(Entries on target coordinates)
⁂

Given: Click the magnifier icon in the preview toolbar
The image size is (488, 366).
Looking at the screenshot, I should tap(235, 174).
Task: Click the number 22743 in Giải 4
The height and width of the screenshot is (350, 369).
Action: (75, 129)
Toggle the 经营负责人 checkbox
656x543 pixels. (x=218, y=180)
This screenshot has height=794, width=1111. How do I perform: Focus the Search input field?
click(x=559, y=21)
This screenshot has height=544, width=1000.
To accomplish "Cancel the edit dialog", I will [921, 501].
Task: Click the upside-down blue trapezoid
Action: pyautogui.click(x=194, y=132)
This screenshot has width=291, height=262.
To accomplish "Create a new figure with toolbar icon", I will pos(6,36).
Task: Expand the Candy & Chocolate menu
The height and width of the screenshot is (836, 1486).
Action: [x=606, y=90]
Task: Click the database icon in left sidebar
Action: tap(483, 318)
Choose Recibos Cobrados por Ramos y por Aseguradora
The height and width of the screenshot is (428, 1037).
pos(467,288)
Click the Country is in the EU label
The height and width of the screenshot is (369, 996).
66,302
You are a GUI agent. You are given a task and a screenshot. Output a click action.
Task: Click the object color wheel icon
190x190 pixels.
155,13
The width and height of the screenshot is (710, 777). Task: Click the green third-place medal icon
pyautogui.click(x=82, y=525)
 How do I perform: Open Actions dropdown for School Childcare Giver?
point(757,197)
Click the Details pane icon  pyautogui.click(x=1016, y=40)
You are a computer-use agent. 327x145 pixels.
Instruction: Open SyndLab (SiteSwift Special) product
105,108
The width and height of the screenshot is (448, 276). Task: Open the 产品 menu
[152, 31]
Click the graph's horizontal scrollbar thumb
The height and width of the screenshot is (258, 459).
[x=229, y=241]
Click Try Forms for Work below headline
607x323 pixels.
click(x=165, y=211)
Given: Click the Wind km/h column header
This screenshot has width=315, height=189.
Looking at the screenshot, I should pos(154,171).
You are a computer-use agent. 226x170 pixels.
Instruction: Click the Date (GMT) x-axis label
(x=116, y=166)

⁂

Instruction: Write out all the entries again, swapping "magnifier" for "magnifying glass" and leaving every other word unchanged.

Completed task:
Given: Click the magnifying glass icon in the preview toolbar
The image size is (488, 366).
Looking at the screenshot, I should tap(235, 174).
Task: Click the number 22743 in Giải 4
The height and width of the screenshot is (350, 369).
Action: (75, 129)
Toggle the 经营负责人 checkbox
656x543 pixels. (x=218, y=180)
This screenshot has height=794, width=1111. How do I perform: Focus the Search input field?
click(x=559, y=21)
This screenshot has height=544, width=1000.
To accomplish "Cancel the edit dialog", I will [921, 501].
Task: Click the upside-down blue trapezoid
Action: pyautogui.click(x=194, y=132)
This screenshot has width=291, height=262.
To accomplish "Create a new figure with toolbar icon", I will pos(6,36).
Task: Expand the Candy & Chocolate menu
The height and width of the screenshot is (836, 1486).
Action: [x=606, y=90]
Task: Click the database icon in left sidebar
Action: tap(483, 318)
Choose Recibos Cobrados por Ramos y por Aseguradora
The height and width of the screenshot is (428, 1037).
pos(467,288)
Click the Country is in the EU label
The height and width of the screenshot is (369, 996).
66,302
You are a GUI agent. You are given a task and a screenshot. Output a click action.
Task: Click the object color wheel icon
190x190 pixels.
155,13
The width and height of the screenshot is (710, 777). Task: Click the green third-place medal icon
pyautogui.click(x=82, y=525)
 How do I perform: Open Actions dropdown for School Childcare Giver?
point(757,197)
Click the Details pane icon  pyautogui.click(x=1016, y=40)
You are a computer-use agent. 327x145 pixels.
Instruction: Open SyndLab (SiteSwift Special) product
105,108
The width and height of the screenshot is (448, 276). Task: Open the 产品 menu
[152, 31]
Click the graph's horizontal scrollbar thumb
The height and width of the screenshot is (258, 459).
[x=229, y=241]
Click Try Forms for Work below headline
607x323 pixels.
click(x=165, y=211)
Given: Click the Wind km/h column header
This screenshot has width=315, height=189.
Looking at the screenshot, I should pos(154,171).
You are a computer-use agent. 226x170 pixels.
Instruction: Click the Date (GMT) x-axis label
(x=116, y=166)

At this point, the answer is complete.